O silêncio! Em abril, no decolar da campanha eleitoral, ele, o silêncio, fora imposto a Lula. Até progressistas se levantaram para condenar a gafe do então candidato do PT. Não era hora de falar de aborto. Talvez não fosse. Mas o problema que nunca o é, verdade seja dita. Lula só dissera o óbvio, que o aborto "deveria ser transformado numa questão de saúde pública e todo o mundo ter direito e não ter vergonha".

Na ocasião, também arriscara outra verdade —ou meia verdade: mulheres pobres correm o risco de morrer ao tentar abortos caseiros, "madame pode fazer aborto em Paris ou ir para Berlim procurar uma clínica boa".

Bem... quem tem dinheiro para pagar não precisa ir à Europa, caro presidente. Com disposição para a inquirição clandestina e envergonhada, encontram-se clínicas cinco estrelas aqui mesmo. Porém: a violência, a humilhação, a dissimulação, o constrangimento... são sentimentos que, se de forma alguma nos iguala, nos aproxima.

Densa solidão

Em "O Acontecimento", Ernaux nos conduz pela saga de uma jovem estudante para encontrar na França de 1963 um "faiseuse d’anges". A propósito, só a expressão, "fazedor de anjos", já traduz o estigma que a acompanharia na busca desesperada.

De um lado, a família profundamente católica e conservadora. Do outro, um sistema que mandaria para a cadeia qualquer um que a ajudasse, até mesmo uma amiga que se dispusesse a lhe fornecer informações.

"Estava totalmente decidida a abortar. Isso me parecia, senão fácil, pelo menos realizável, e não exigia nenhuma coragem em especial. Uma provação corriqueira. Bastava seguir o caminho trilhado por uma longa coorte de mulheres antes de mim."

Com a escrita contida, quase distante, Ernaux vai adentrando aquela densa solidão: "Eu estabelecia confusamente uma ligação entre a minha classe social de origem e o que estava acontecendo comigo".

Como a primeira a fazer um curso superior numa família de operários, escapara ao chão da fábrica. Mas não à "transmissão de uma pobreza da qual a filha grávida era, da mesma forma que o alcoólatra, o emblema. Eu estava ferrada, e o que crescia em mim era, de certa maneira, o fracasso social."

Eu não conhecia Annie Earnaux até o Nobel. De lá para cá, li dois de seus livros, "O Lugar" e "O Acontecimento". De certa forma, os cenários que ela traz me são familiares. Com um namorado parisiense, morei um bom tempo —ou tempo suficiente— num recanto campesino do sul da França, em que as feiras de sábado pareciam páginas de Flaubert. Para assumir essa voz radical e transgressiva, consigo imaginar a sua travessia. Fora de Paris, até hoje, o francês é tão conservador quanto um mineiro.

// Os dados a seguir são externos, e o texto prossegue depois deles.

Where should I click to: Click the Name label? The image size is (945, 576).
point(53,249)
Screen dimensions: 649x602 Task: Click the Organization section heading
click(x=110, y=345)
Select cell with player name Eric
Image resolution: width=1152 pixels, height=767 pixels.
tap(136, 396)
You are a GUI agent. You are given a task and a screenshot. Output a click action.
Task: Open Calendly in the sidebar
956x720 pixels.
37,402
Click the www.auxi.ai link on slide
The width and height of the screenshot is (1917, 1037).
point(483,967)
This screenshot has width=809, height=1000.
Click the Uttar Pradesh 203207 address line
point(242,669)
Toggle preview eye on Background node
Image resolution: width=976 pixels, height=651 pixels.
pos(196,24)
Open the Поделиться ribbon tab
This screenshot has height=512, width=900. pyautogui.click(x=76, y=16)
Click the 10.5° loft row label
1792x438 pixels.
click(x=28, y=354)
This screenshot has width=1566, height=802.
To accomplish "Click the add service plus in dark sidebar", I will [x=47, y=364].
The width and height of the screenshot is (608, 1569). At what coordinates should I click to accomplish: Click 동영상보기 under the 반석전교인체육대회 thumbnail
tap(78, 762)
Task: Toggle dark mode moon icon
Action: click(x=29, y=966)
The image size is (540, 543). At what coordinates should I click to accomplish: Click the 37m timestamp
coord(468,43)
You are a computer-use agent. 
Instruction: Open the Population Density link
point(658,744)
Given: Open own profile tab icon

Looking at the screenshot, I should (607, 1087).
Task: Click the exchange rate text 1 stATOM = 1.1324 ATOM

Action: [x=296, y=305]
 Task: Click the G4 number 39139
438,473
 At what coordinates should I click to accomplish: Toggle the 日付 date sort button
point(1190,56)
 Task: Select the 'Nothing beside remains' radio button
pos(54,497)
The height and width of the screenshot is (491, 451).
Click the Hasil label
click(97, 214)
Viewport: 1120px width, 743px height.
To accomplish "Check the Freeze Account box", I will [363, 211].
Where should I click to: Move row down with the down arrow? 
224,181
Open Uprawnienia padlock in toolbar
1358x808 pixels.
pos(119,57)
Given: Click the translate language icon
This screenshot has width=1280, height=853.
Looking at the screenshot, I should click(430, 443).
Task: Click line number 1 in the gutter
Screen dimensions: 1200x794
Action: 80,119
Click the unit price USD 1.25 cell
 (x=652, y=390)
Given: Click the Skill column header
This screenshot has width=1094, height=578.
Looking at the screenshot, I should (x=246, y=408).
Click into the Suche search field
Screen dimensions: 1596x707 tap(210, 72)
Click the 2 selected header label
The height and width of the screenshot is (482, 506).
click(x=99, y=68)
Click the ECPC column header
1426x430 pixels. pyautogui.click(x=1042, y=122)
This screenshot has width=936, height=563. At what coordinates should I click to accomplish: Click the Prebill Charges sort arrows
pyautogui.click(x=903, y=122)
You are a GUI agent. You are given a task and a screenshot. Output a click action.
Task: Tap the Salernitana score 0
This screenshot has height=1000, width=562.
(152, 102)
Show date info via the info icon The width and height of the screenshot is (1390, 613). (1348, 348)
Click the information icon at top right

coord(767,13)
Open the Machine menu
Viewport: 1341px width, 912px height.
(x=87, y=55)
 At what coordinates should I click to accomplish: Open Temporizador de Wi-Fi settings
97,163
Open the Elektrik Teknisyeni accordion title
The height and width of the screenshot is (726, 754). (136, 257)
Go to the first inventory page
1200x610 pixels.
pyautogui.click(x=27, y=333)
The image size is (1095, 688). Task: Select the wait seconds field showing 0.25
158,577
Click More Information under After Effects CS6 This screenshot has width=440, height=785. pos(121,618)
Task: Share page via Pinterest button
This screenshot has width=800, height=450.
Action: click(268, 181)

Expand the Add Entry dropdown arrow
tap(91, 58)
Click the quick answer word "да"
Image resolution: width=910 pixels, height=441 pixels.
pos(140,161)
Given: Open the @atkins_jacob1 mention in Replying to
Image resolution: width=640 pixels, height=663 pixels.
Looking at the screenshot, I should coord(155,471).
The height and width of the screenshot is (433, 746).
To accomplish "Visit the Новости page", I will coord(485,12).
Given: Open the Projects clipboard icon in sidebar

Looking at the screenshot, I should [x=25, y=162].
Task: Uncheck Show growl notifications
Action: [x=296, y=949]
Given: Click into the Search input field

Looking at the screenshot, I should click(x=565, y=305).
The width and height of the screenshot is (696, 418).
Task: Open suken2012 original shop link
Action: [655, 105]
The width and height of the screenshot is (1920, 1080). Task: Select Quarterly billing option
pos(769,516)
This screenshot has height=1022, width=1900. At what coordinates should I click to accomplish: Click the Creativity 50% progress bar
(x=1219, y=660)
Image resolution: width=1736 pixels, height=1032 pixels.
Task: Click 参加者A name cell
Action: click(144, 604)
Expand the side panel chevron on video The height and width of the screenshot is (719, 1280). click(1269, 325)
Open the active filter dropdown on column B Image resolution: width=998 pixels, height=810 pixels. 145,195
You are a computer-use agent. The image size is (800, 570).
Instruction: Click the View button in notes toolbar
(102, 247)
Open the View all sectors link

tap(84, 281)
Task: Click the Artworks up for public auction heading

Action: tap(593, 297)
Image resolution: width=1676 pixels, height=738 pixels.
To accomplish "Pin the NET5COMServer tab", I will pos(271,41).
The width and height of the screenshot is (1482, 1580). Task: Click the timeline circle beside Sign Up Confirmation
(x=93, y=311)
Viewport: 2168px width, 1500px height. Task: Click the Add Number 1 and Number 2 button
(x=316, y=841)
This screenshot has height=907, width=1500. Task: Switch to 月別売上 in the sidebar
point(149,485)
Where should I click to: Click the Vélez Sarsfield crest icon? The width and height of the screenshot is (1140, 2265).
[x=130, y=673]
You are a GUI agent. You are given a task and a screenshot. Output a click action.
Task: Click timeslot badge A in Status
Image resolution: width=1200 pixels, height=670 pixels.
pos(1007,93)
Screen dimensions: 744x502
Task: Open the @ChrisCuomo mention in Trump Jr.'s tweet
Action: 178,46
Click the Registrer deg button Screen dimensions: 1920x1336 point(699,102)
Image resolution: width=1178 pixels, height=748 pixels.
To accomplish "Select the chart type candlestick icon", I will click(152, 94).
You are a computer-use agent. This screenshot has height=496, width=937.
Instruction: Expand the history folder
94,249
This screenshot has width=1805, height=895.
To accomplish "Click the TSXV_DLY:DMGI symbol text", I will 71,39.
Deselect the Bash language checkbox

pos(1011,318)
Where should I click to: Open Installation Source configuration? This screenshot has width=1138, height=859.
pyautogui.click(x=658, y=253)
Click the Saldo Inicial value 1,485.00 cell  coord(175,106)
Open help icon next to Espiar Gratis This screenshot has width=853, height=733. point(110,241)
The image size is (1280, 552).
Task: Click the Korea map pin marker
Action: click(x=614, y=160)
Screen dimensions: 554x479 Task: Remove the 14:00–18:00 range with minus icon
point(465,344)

Talvez seja esta, aliás, a descoberta de Ernaux: encontrar no íntimo, no indizível, no regional, o universal. O mais comovente na obra dela, para mim, é justamente oferecer a própria vida, as próprias dores, para nos dar voz.

Em "O Acontecimento", o estilo intransigente se põe inteiro a serviço da politização dessa dor que não é só dela. Escrevendo do ponto de vista de cidadã de um país que enfrentou a hipocrisia, a autora nos dá esperança de que é possível dobrar os hipócritas. Mas, para isto, seria preciso encará-los.

"Talvez o verdadeiro propósito da minha vida seja que meu corpo, minhas sensações e meus pensamentos se tornem escrita. Em outras palavras, algo inteligível e universal, fazendo com que minha existência se funda na vida e na cabeça de outras pessoas."